Data supplied:
* Begin *
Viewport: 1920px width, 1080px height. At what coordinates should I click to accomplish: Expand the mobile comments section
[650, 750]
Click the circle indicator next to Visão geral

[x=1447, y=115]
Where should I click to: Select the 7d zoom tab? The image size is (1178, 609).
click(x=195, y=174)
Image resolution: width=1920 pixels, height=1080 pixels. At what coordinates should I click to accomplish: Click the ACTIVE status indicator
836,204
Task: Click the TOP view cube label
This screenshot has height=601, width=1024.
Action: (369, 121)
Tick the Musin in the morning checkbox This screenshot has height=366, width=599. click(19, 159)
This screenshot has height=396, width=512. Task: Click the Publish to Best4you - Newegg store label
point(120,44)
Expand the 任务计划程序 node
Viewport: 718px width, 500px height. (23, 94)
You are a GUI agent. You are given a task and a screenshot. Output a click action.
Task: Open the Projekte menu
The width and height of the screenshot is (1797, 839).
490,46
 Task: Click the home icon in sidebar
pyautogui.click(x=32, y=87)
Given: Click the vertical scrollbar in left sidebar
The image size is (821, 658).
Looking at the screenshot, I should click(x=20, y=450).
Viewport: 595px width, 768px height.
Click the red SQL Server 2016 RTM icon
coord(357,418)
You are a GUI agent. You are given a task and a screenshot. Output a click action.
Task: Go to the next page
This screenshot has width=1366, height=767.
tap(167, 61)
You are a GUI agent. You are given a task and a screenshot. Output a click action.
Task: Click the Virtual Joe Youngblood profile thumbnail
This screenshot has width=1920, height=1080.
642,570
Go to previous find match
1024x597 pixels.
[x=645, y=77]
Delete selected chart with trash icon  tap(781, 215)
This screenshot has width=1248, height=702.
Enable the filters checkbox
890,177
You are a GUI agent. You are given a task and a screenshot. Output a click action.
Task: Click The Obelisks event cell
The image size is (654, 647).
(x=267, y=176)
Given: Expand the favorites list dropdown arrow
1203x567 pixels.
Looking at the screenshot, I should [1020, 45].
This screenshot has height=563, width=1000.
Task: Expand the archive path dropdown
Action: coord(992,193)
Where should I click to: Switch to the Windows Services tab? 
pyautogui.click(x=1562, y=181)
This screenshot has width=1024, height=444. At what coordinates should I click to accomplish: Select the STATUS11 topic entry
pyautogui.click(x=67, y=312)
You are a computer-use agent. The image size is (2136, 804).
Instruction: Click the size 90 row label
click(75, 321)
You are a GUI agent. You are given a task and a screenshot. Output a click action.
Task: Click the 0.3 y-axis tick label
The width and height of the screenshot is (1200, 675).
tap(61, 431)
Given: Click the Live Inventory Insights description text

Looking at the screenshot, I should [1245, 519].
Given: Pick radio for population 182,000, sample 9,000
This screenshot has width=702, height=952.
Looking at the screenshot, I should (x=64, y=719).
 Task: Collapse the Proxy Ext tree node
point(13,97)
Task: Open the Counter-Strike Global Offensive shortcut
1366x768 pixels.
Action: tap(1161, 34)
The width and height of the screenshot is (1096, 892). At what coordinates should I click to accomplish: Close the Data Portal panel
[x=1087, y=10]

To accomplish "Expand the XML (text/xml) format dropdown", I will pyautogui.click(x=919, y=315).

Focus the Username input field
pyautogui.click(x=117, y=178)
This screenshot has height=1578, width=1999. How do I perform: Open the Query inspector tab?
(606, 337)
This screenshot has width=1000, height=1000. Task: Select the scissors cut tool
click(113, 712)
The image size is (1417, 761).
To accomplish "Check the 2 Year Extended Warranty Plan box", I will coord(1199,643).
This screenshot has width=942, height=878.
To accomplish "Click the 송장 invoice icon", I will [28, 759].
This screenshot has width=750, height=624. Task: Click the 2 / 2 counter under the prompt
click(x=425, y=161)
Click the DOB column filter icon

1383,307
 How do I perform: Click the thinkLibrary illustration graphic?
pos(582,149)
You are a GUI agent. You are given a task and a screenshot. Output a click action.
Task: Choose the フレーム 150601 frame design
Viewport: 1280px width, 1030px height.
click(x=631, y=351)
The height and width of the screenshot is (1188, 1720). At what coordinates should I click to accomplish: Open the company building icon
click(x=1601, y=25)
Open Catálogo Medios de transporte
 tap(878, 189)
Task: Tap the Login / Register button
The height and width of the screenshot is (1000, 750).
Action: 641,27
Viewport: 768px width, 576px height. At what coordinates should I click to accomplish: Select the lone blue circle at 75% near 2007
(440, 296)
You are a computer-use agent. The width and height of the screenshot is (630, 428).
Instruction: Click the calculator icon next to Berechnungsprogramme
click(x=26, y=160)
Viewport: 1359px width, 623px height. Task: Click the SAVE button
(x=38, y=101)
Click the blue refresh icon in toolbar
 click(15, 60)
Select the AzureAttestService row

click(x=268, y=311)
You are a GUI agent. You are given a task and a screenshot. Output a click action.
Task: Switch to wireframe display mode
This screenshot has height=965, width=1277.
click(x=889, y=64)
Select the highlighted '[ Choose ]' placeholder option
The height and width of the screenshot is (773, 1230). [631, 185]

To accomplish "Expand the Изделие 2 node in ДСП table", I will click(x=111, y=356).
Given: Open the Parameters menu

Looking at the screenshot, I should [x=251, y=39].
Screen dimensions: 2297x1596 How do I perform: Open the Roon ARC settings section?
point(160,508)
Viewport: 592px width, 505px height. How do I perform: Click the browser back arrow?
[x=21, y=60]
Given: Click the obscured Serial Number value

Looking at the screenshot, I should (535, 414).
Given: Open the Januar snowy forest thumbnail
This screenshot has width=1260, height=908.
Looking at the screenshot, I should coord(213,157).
* End *
Directions: Output the listing above as a numbered list, leaving out the blank lines.

Problem solution:
1. Viewport: 1920px width, 1080px height. At what coordinates should I click to accomplish: Expand the mobile comments section
2. [650, 750]
3. Click the circle indicator next to Visão geral
4. [x=1447, y=115]
5. Where should I click to: Select the 7d zoom tab? The image size is (1178, 609).
6. click(x=195, y=174)
7. Image resolution: width=1920 pixels, height=1080 pixels. At what coordinates should I click to accomplish: Click the ACTIVE status indicator
8. 836,204
9. Task: Click the TOP view cube label
10. This screenshot has height=601, width=1024.
11. Action: (369, 121)
12. Tick the Musin in the morning checkbox This screenshot has height=366, width=599. click(19, 159)
13. This screenshot has height=396, width=512. Task: Click the Publish to Best4you - Newegg store label
14. point(120,44)
15. Expand the 任务计划程序 node
16. Viewport: 718px width, 500px height. (23, 94)
17. You are a GUI agent. You are given a task and a screenshot. Output a click action.
18. Task: Open the Projekte menu
19. The width and height of the screenshot is (1797, 839).
20. 490,46
21.  Task: Click the home icon in sidebar
22. pyautogui.click(x=32, y=87)
23. Given: Click the vertical scrollbar in left sidebar
24. The image size is (821, 658).
25. Looking at the screenshot, I should click(x=20, y=450).
26. Viewport: 595px width, 768px height.
27. Click the red SQL Server 2016 RTM icon
28. coord(357,418)
29. You are a GUI agent. You are given a task and a screenshot. Output a click action.
30. Task: Go to the next page
31. This screenshot has width=1366, height=767.
32. tap(167, 61)
33. You are a GUI agent. You are given a task and a screenshot. Output a click action.
34. Task: Click the Virtual Joe Youngblood profile thumbnail
35. This screenshot has width=1920, height=1080.
36. 642,570
37. Go to previous find match
38. 1024x597 pixels.
39. [x=645, y=77]
40. Delete selected chart with trash icon  tap(781, 215)
41. This screenshot has width=1248, height=702.
42. Enable the filters checkbox
43. 890,177
44. You are a GUI agent. You are given a task and a screenshot. Output a click action.
45. Task: Click The Obelisks event cell
46. The image size is (654, 647).
47. (x=267, y=176)
48. Given: Expand the favorites list dropdown arrow
49. 1203x567 pixels.
50. Looking at the screenshot, I should [1020, 45].
51. This screenshot has height=563, width=1000.
52. Task: Expand the archive path dropdown
53. Action: coord(992,193)
54. Where should I click to: Switch to the Windows Services tab? 
55. pyautogui.click(x=1562, y=181)
56. This screenshot has width=1024, height=444. At what coordinates should I click to accomplish: Select the STATUS11 topic entry
57. pyautogui.click(x=67, y=312)
58. You are a computer-use agent. The image size is (2136, 804).
59. Instruction: Click the size 90 row label
60. click(75, 321)
61. You are a GUI agent. You are given a task and a screenshot. Output a click action.
62. Task: Click the 0.3 y-axis tick label
63. The width and height of the screenshot is (1200, 675).
64. tap(61, 431)
65. Given: Click the Live Inventory Insights description text
66. Looking at the screenshot, I should [1245, 519].
67. Given: Pick radio for population 182,000, sample 9,000
68. This screenshot has width=702, height=952.
69. Looking at the screenshot, I should (x=64, y=719).
70.  Task: Collapse the Proxy Ext tree node
71. point(13,97)
72. Task: Open the Counter-Strike Global Offensive shortcut
73. 1366x768 pixels.
74. Action: tap(1161, 34)
75. The width and height of the screenshot is (1096, 892). At what coordinates should I click to accomplish: Close the Data Portal panel
76. [x=1087, y=10]
77. To accomplish "Expand the XML (text/xml) format dropdown", I will pyautogui.click(x=919, y=315).
78. Focus the Username input field
79. pyautogui.click(x=117, y=178)
80. This screenshot has height=1578, width=1999. How do I perform: Open the Query inspector tab?
81. (606, 337)
82. This screenshot has width=1000, height=1000. Task: Select the scissors cut tool
83. click(113, 712)
84. The image size is (1417, 761).
85. To accomplish "Check the 2 Year Extended Warranty Plan box", I will coord(1199,643).
86. This screenshot has width=942, height=878.
87. To accomplish "Click the 송장 invoice icon", I will [28, 759].
88. This screenshot has width=750, height=624. Task: Click the 2 / 2 counter under the prompt
89. click(x=425, y=161)
90. Click the DOB column filter icon
91. 1383,307
92.  How do I perform: Click the thinkLibrary illustration graphic?
93. pos(582,149)
94. You are a GUI agent. You are given a task and a screenshot. Output a click action.
95. Task: Choose the フレーム 150601 frame design
96. Viewport: 1280px width, 1030px height.
97. click(x=631, y=351)
98. The height and width of the screenshot is (1188, 1720). At what coordinates should I click to accomplish: Open the company building icon
99. click(x=1601, y=25)
100. Open Catálogo Medios de transporte
101.  tap(878, 189)
102. Task: Tap the Login / Register button
103. The height and width of the screenshot is (1000, 750).
104. Action: 641,27
105. Viewport: 768px width, 576px height. At what coordinates should I click to accomplish: Select the lone blue circle at 75% near 2007
106. (440, 296)
107. You are a computer-use agent. The width and height of the screenshot is (630, 428).
108. Instruction: Click the calculator icon next to Berechnungsprogramme
109. click(x=26, y=160)
110. Viewport: 1359px width, 623px height. Task: Click the SAVE button
111. (x=38, y=101)
112. Click the blue refresh icon in toolbar
113.  click(15, 60)
114. Select the AzureAttestService row
115. click(x=268, y=311)
116. You are a GUI agent. You are given a task and a screenshot. Output a click action.
117. Task: Switch to wireframe display mode
118. This screenshot has height=965, width=1277.
119. click(x=889, y=64)
120. Select the highlighted '[ Choose ]' placeholder option
121. The height and width of the screenshot is (773, 1230). [631, 185]
122. To accomplish "Expand the Изделие 2 node in ДСП table", I will click(x=111, y=356).
123. Given: Open the Parameters menu
124. Looking at the screenshot, I should [x=251, y=39].
125. Screen dimensions: 2297x1596 How do I perform: Open the Roon ARC settings section?
126. point(160,508)
127. Viewport: 592px width, 505px height. How do I perform: Click the browser back arrow?
128. [x=21, y=60]
129. Given: Click the obscured Serial Number value
130. Looking at the screenshot, I should (535, 414).
131. Given: Open the Januar snowy forest thumbnail
132. This screenshot has width=1260, height=908.
133. Looking at the screenshot, I should coord(213,157).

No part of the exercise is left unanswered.